You are viewing a plain text version of this content. The canonical link for it is here.

Posted to java-user@lucene.apache.org by "Peter W." <pe...@marketingbrokers.com> on 2007/05/21 23:38:48 UTC

In memory MultiSearcher

Hello,

I have been using a large, in memory MultiSearcher that
is reaching the limits of my hardware RAM with this code:

       try
          {
          IndexSearcher[] searcher_a=
             {
             new IndexSearcher(new RAMDirectory(index_one_path)),
             new IndexSearcher(new RAMDirectory(index_two_path)),
             new IndexSearcher(new RAMDirectory(index_thee_path)),
             new IndexSearcher(new RAMDirectory(index_four_path)),
             new IndexSearcher(new RAMDirectory(index_n_path))
             };

	 MultiSearcher searcher_ms=new MultiSearcher(searcher_a);
	...
          }
       catch(Exception e)
          {
          System.out.println(e);
          }

For example, one of several indexes is 768MB. Is there possibly a  
better way to do this?

Regards,

Peter W.



---------------------------------------------------------------------
To unsubscribe, e-mail: java-user-unsubscribe@lucene.apache.org
For additional commands, e-mail: java-user-help@lucene.apache.org

Re: In memory MultiSearcher

Posted by Erick Erickson <er...@gmail.com>.

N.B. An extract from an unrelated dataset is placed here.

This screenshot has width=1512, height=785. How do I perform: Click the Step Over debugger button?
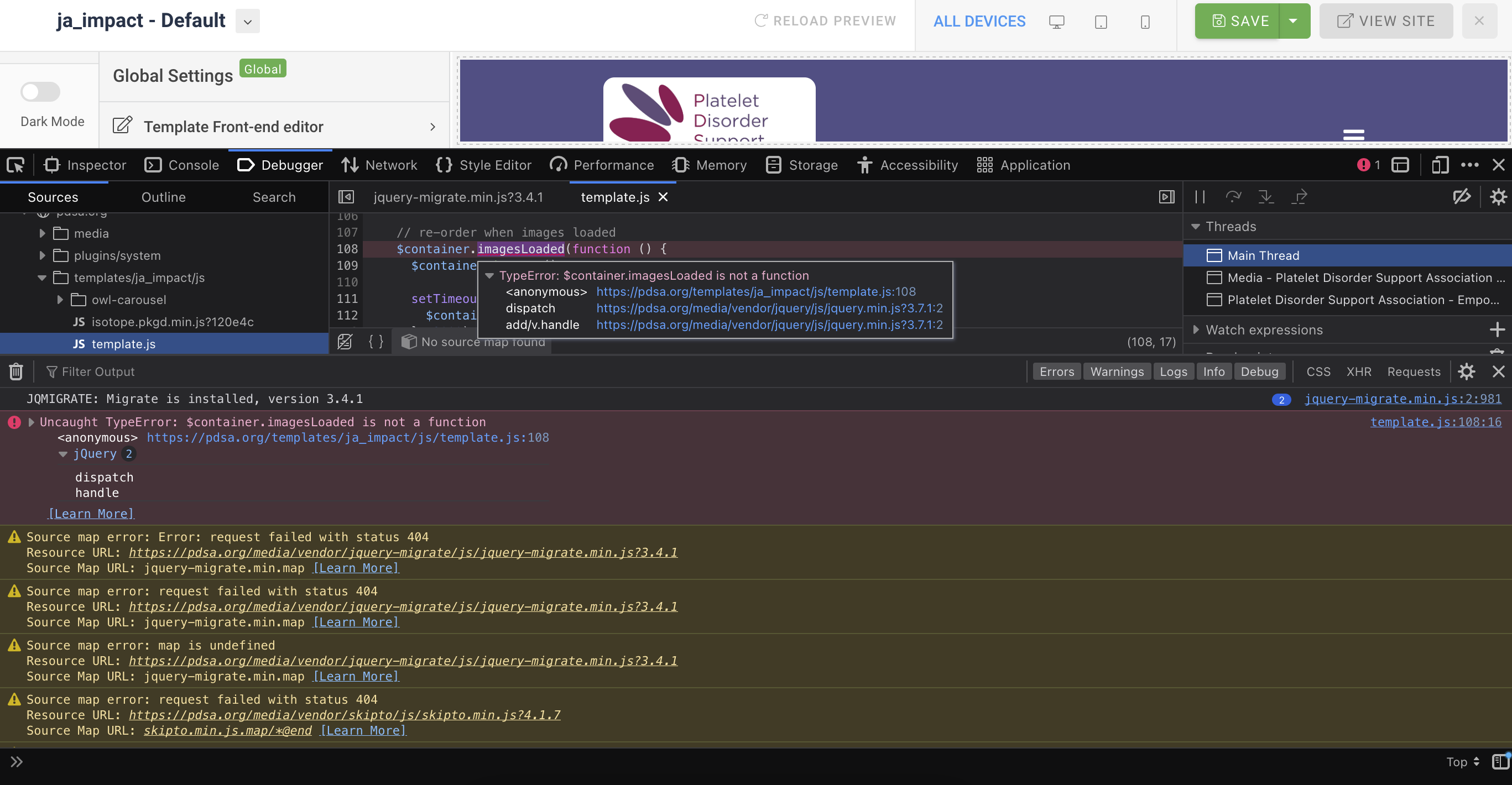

You're right, I am suggesting that you use the Lucene
caching and see if it is adequate.

Mind you, I have no clue whether your application will be well
served by this or not, I've just seen too many examples of folks
(includeing me) jumping into a solution to a problem that doesn't
exist to be able to refrain from asking "Do you *know* you need
to get fancy?" <G>...

FWIW, a couple of things to watch out for. The searchers need to
process a few queries before the caches are built up, so if you
are doing load testing, be aware that the first few queries aren't
representative.

Second, you'll probably need to build at least a simple load tester
(actually, I'm probably sure some exist off the shelf, but we've
been doing things in-house so far) to fire off a bunch of threads
that make requests and measure response. I'd hate for my off-the-cuff
advice to cause your app to tip over the first time you opened it up
to the public <G>....

Best
Erick

On 5/22/07, Peter W. <pe...@marketingbrokers.com> wrote:
>
> Erick,
>
> Thanks for the reply, this is a web application.
>
> If you want to serve image files in a scalable fashion
> on the Internet you make Apache serve them from
> memory, not the filesystem.
>
> For databases, some sites use a distributed object
> memory caching system such as memcached.
>
> I was hoping the idea translates to Lucene and
> was trying to overcome reading multiple indexes
> from attached disks into main memory on one
> machine first, then across a balanced farm.
>
> I think what you are saying is use FSDirectories and
> the regular built-in Lucene caching provided instead.
>
> Let's give that a try in the servlet init() method!
>
> Regards,
>
> Peter W.
>
>
> On May 21, 2007, at 2:46 PM, Erick Erickson wrote:
>
> > Why are you doing this in the first place? Do you actually have
> > evidence that the default Lucene behavior (caching, etc) is inadequate
> > for your needs?
> >
> > I'd *strongly* recommend, if you haven't, just using the regular
> > FSDirectories rather than RAMDirectories and only getting
> > complex if that's too slow...
> >
> > I ask because I am searching FS-based indexes that are 4G with
> > no problem. The index *was* 8G and had only a 10% performance hit.
>
> ---------------------------------------------------------------------
> To unsubscribe, e-mail: java-user-unsubscribe@lucene.apache.org
> For additional commands, e-mail: java-user-help@lucene.apache.org
>
>

Re: In memory MultiSearcher

Posted by "Peter W." <pe...@marketingbrokers.com>.

Erick,

Thanks for the reply, this is a web application.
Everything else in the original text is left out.